Assume we have a commutative ring $A$, $a$ is an ideal of $A$. And we have an ideal $b$ proper belongs to $A$. From the definition of ideal, we know that $Aa=a$. I'm now wondering, is the multiplication of ideals $a$ and $b$, which is $ba$, must proper belongs to the ideal $a$?
[See the update for more information.]
Remarks For the things I've already known, one is that the element $1_A$ must not contain in the ideal $b$, neither $a$. So I have a way to the proof is that we can prove $ba$ doesn't contain $1_A$. But since then I didn't got any idea to continue.
Update Since the question seems not clear at the moment, let me briefly explain the context of this question.
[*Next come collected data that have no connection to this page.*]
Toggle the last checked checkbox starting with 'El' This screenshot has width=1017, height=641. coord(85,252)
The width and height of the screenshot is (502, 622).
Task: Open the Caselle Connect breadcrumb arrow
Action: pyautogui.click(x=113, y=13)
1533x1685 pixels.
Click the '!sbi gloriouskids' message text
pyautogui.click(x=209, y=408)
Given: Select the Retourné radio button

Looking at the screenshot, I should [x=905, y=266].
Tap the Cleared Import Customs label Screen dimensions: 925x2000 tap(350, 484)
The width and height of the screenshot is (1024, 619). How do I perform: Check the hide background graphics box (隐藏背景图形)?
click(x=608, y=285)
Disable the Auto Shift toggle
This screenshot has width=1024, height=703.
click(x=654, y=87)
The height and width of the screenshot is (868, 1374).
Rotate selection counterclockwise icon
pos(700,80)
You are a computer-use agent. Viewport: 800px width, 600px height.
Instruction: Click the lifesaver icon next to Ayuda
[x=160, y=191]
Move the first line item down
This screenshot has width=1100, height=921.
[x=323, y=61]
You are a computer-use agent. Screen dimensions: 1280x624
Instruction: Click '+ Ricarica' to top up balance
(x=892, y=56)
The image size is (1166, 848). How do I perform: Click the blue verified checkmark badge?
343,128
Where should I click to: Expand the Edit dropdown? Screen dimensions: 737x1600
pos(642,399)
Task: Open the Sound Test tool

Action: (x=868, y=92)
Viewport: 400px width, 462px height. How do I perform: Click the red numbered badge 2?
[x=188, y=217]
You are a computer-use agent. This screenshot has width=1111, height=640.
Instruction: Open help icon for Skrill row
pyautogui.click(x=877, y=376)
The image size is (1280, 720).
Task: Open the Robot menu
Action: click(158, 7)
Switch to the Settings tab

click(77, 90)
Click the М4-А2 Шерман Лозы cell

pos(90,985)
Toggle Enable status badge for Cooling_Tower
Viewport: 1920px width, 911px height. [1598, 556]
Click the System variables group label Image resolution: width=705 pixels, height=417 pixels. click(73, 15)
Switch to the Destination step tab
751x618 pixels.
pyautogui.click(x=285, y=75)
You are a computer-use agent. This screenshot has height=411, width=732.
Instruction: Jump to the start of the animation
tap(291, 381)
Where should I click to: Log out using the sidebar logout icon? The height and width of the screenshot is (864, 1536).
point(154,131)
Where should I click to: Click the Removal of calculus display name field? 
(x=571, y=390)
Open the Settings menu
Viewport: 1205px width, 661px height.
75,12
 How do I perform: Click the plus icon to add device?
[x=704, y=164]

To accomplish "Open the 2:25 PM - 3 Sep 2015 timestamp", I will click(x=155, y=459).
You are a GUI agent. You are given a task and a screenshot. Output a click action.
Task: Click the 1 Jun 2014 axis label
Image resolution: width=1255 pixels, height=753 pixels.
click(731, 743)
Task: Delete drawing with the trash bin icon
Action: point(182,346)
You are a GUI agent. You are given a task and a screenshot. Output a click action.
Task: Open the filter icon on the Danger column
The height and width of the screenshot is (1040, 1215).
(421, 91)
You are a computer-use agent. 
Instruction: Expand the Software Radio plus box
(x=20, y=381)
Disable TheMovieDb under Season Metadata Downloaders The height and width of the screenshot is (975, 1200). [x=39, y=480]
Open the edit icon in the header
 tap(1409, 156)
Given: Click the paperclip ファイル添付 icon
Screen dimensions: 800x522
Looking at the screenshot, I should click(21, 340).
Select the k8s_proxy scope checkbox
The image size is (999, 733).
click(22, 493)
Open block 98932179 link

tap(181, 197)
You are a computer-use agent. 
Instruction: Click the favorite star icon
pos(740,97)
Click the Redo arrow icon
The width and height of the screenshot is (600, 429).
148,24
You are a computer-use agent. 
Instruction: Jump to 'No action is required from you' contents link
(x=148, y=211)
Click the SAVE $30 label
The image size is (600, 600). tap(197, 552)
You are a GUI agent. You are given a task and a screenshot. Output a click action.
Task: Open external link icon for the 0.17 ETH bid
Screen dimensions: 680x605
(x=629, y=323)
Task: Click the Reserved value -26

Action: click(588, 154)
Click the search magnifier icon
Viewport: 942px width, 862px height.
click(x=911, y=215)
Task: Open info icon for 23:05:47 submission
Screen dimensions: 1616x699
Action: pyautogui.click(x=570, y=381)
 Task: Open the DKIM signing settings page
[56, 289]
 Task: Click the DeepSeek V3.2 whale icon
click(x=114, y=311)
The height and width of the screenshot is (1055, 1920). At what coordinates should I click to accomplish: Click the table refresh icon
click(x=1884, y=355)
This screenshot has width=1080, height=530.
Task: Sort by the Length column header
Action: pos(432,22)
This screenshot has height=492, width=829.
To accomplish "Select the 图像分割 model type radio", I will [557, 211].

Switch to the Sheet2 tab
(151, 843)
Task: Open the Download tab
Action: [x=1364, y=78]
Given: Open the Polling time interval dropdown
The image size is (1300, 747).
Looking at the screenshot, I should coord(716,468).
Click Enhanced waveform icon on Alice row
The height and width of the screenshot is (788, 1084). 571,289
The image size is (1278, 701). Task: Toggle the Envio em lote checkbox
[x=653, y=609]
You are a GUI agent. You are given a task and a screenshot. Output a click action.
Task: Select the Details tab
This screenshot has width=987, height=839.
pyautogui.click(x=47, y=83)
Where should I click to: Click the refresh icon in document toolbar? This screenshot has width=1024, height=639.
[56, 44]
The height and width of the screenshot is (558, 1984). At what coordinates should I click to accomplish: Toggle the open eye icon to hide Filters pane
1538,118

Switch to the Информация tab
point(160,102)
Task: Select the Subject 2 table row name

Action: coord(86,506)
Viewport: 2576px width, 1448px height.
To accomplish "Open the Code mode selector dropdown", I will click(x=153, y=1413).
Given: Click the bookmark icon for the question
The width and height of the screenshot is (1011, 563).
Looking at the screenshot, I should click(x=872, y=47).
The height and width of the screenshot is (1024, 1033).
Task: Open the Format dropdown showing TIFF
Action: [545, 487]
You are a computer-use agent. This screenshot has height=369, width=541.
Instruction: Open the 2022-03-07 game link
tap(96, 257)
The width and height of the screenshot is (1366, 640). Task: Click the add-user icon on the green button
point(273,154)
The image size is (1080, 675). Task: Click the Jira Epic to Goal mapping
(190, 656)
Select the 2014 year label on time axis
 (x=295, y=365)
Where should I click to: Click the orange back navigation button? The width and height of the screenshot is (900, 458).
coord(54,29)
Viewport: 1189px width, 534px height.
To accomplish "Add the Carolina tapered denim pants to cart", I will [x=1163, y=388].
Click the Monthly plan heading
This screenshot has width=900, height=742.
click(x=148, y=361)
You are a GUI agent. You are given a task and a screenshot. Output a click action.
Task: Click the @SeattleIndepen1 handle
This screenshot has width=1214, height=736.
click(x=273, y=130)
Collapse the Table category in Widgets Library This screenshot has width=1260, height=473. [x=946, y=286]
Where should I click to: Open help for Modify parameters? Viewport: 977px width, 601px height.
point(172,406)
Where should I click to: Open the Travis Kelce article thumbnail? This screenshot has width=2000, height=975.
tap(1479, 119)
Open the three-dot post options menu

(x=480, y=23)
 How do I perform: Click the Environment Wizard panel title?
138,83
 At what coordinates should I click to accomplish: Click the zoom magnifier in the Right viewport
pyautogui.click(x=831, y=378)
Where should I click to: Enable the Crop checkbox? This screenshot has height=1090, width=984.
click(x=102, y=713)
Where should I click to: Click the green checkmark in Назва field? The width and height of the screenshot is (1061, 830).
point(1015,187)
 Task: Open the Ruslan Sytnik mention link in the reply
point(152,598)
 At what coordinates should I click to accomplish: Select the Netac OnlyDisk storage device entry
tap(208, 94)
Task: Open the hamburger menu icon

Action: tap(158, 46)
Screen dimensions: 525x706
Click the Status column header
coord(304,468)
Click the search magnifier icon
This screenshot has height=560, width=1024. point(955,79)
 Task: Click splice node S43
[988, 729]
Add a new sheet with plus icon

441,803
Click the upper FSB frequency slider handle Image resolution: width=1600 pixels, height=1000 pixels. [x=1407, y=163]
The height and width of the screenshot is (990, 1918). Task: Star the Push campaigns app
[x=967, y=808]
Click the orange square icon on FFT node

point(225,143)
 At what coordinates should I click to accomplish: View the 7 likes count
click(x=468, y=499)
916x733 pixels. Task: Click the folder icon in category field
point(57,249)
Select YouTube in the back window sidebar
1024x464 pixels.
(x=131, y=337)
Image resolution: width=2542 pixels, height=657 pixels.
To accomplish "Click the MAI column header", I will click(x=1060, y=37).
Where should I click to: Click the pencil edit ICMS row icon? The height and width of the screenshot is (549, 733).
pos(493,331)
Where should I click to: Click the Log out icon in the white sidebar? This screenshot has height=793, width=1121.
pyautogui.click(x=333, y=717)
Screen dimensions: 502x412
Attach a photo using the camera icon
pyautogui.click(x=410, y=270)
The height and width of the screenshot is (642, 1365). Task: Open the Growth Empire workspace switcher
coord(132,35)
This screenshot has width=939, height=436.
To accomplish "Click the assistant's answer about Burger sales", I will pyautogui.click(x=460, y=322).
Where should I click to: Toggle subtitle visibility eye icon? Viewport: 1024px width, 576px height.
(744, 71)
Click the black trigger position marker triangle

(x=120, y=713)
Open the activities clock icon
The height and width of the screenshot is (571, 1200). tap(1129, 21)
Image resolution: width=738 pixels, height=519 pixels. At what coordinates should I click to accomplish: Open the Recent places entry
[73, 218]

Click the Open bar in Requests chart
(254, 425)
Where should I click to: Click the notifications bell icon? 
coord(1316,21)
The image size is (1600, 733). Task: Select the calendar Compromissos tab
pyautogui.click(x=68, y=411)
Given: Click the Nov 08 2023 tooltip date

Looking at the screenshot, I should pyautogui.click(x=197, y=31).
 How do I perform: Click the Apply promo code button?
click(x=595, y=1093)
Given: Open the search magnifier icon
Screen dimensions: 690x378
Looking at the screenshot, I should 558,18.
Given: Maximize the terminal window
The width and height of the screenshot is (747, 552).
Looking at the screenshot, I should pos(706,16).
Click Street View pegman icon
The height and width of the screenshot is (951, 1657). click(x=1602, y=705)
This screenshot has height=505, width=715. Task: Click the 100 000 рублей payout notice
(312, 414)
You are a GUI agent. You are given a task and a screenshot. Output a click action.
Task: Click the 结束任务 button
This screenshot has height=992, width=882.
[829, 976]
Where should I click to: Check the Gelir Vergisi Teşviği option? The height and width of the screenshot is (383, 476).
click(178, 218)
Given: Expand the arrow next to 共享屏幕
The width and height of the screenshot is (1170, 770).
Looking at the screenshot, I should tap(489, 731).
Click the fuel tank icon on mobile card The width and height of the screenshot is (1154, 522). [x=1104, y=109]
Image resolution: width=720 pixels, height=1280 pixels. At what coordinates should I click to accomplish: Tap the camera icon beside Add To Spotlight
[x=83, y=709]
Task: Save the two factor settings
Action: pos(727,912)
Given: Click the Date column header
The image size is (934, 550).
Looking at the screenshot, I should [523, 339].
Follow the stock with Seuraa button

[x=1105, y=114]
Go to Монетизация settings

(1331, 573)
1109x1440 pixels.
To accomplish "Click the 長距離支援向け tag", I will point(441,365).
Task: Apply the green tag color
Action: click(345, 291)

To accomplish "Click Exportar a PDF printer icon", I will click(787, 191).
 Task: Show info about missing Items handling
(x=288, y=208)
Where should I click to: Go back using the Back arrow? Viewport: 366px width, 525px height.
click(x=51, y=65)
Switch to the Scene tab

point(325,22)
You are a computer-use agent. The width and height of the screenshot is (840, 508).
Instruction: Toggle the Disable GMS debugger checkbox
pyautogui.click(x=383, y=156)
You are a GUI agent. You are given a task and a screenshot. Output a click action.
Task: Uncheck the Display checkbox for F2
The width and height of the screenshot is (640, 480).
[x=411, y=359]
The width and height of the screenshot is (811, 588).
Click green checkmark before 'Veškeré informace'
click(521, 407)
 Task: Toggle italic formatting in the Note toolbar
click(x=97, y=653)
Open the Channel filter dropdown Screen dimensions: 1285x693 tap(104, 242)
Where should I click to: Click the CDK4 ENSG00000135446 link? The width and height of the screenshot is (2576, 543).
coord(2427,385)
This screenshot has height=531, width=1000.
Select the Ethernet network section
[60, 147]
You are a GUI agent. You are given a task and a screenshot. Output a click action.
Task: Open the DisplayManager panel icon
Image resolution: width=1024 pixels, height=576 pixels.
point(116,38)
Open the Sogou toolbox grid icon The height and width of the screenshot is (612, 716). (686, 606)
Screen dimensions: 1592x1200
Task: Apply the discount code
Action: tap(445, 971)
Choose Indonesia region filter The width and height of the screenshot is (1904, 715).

As you might already known, Serge Lang introduced the concept of "Dedekind ring" in Chapter II of his famous Algebra, in a quite unusual way (without introduced the concept of Noetherian ring):
And then there is a sequence of exercise in Chapter II about the "Dedekind ring" Lang introduced, one is to prove the unique factorization of ideals. When I look up solutions in Ken Ribet's lecture notes, he mentioned given an maximal ideal $m$ in a Dedekind ring $D$, and an ideal $a$ properly contains in $m$. Then he clarified that because of $m$ is properly belongs to $D$, then $ma$ is properly belongs to $a$. As I lack of knowledge about the Noetherian rings and the well-known definition of Dedekind domains, I couldn't follow up these words.
UPdate I think now I have finally figured out the gap. We just need to multiply both side by $a^{-1}$ and because of $m$ properly belongs to $D$ we can prove the statement. I think I should vote to close this question.